I do use the plasic collars on all my does and, up 'til 2 days ago on one of my bucks (he broke it when I had to tie him up for a minute while switching pens with another buck). The dog metal collars I mentioned above are so loose that they can easily pull out of them. I always am concerned of goats getting hung up on their collars, so I understand Caroline's concerns, but believe a very loose collar of any kind will give the animal the chance to pull loose.


----------



## fmg (Jul 4, 2011)

Very loose collars might let the animal go, or they could be the reason for the animal getting caught in the first place. I had a buck that I luckily found before anything bad happened, but he got it caught on something, then twisted around some way so that the collar was twisted tight on his neck. Goats love to get themselves into trouble any way they can.

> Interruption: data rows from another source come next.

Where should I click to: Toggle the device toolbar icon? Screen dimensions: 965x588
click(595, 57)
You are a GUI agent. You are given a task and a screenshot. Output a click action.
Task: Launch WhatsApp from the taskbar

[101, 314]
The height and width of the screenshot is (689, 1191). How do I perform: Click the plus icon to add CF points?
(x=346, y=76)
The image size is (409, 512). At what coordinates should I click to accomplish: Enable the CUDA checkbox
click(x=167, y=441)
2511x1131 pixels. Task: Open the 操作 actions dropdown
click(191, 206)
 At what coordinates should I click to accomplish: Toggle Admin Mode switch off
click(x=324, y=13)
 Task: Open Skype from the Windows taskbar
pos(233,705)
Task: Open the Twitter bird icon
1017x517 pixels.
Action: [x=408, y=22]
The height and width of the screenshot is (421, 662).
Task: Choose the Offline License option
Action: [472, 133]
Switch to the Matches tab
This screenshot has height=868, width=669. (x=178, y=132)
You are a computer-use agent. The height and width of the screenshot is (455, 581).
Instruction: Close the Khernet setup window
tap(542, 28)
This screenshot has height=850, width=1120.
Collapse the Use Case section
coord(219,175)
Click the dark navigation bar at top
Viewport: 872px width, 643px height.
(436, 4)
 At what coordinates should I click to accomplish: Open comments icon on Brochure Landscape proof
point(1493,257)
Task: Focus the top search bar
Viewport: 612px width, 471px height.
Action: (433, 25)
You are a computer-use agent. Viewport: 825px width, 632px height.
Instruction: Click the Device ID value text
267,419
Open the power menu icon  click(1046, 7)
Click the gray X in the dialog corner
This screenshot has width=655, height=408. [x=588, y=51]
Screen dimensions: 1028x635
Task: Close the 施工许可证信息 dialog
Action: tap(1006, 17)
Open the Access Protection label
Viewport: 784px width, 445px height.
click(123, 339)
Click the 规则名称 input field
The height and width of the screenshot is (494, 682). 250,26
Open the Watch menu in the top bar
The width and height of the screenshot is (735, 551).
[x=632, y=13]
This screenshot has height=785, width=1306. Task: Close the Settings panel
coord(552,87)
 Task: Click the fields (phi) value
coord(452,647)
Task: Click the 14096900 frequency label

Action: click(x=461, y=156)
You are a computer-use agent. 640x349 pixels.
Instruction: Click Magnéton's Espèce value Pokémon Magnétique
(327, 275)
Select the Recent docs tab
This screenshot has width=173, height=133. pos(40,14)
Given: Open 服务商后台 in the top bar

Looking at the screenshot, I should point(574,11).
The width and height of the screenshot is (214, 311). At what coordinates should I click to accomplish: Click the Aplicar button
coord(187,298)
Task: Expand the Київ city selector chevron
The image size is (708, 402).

Unrelated to goats, but I have also seen a cat whose collar was too loose and she put her front leg through it and it cut into her armpit very deep. I don't like when collars are too loose.


----------



## lorit (May 10, 2010)

Thanx for the ideas - went by the feed store and the biggest nylon dog style was a 24" and I knew that wouldn't work. They did have a 28" choke style and since I am not leaving it on while he is penned, figured at least it would work for leading around, loading, etc.

Couple of you mentioned necks swelling in rut? Cuz he actually had a nylon collar on but it was so tight you could barely get a finger in - too tight - like when it starts rubbing and making marks on their neck? So I took it off and rubbed his neck a bit.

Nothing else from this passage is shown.